Out of 190 patients who underwent DC, 130 patients were alive at 30 days and 37 (19.5 percent) developed PTH. The median interval from DC to development of PTH requiring surgical treatment was 6.43 months (range one to 15 months). In 28 out of 37 patients (75.7 percent), PTH was diagnosed on the basis of clinical and radiologic determinants. In the remaining nine patients, the diagnosis was purely radiological due to the comatose or minimally conscious state of the patients. A ventriculoperitoneal shunt (VPS) was required in 34 of out 37 patients (91.9 percent) while in three patients, the PTH resolved after cranioplasty and temporary lumbar drain placement. On univariate analysis, patients requiring a VPS were significantly younger (<65 years; p<0.01), had subarachnoid hemorrhage on their CT scans (p=0.027) and underwent a bifrontal craniectomy rather than a unilateral decompression (p=0.03).

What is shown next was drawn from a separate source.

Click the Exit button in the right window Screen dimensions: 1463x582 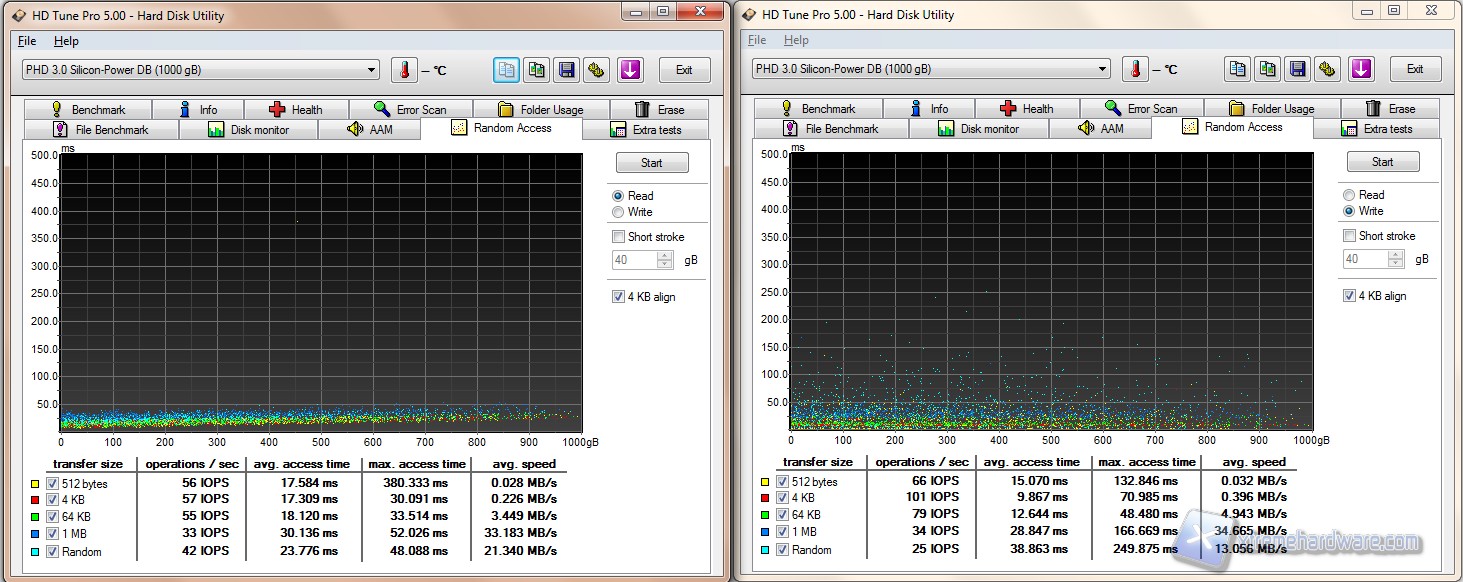1415,69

An interhemispheric hygroma was present in 35.1 percent of patients with PTH compared to only 6.5 percent of patients that did not develop PTH (p<0.0001) and remained significant in the multivariate logistic regression analysis (p<0.001). Delayed reconstruction cranioplasty was strongly associated with the development of PTH; 92 percent of patients that developed PTH received a cranioplasty after three months (p<0.0001). On the multiple logistic regression model, delayed cranioplasty was significantly associated with the development of PTH (p<0.001). The baseline characteristics between patients who received an early versus delayed cranioplasty were similar. In the analysis of secondary outcomes, an unfavorable outcome was seen in 78.4 percent of patients with PTH compared to 40.8 percent of patients without PTH (p<0.0001).

Commentary

Delayed cranioplasty was associated with higher rates of PTH in patients with TBI that undergo DC. In addition, the presence of an interhemispheric hygroma was independently associated with the development of PTH. Previous DC trials for TBI have shown a mortality benefit at the cost of increased morbidity (severely disabled or vegetative states) among survivors. The increased morbidity may be due to the complications sustained secondary to DC, with a high proportion of these patients developing PTH. Mechanistically, the arachnoid granulations responsible for CSF resorption act as a one-way pressure dependent valve. The conversion of a closed cranial vault to an open box can cause a disruption in the pulsatile cerebrospinal fluid dynamics leading to PTH. This could explain the utility of cranioplasties in restoring intracranial pressure dynamics and resolution of PTH. Delayed cranial reconstruction could cause permanent dysfunction of the arachnoid granulations, by prolonging the injury, and lead to irreversible injury, even after cranioplasty. Previous studies have also demonstrated the association between interhemispheric hygromas and hydrocephalus. The authors believe that this may be an epiphenomenon due to alterations in the CSF dynamics secondary to damage of arachnoid–dura interface layer after TBI or secondary to the craniectomy site that is close to the midline. Although not clearly stated as a prospective study, the authors do state that an informed consent was obtained from all the patients, and the potential prospective nature of the study adds to its strength. There seemed to be a few print errors in the results section with the multiple logistic regression table containing odds ratios that were outside the confidence intervals. Among the limitations, the authors have mentioned that the association between PTH and poor outcome may be an indication of disease severity and not necessarily causal. Another limitation is that the results of cranioplasty on PTH could be partially affected by overall disease severity and health status between the two groups. Future studies targeting preventative strategies for the development of PTH in TBI patients undergoing DC may help decrease the morbidity among the survivors.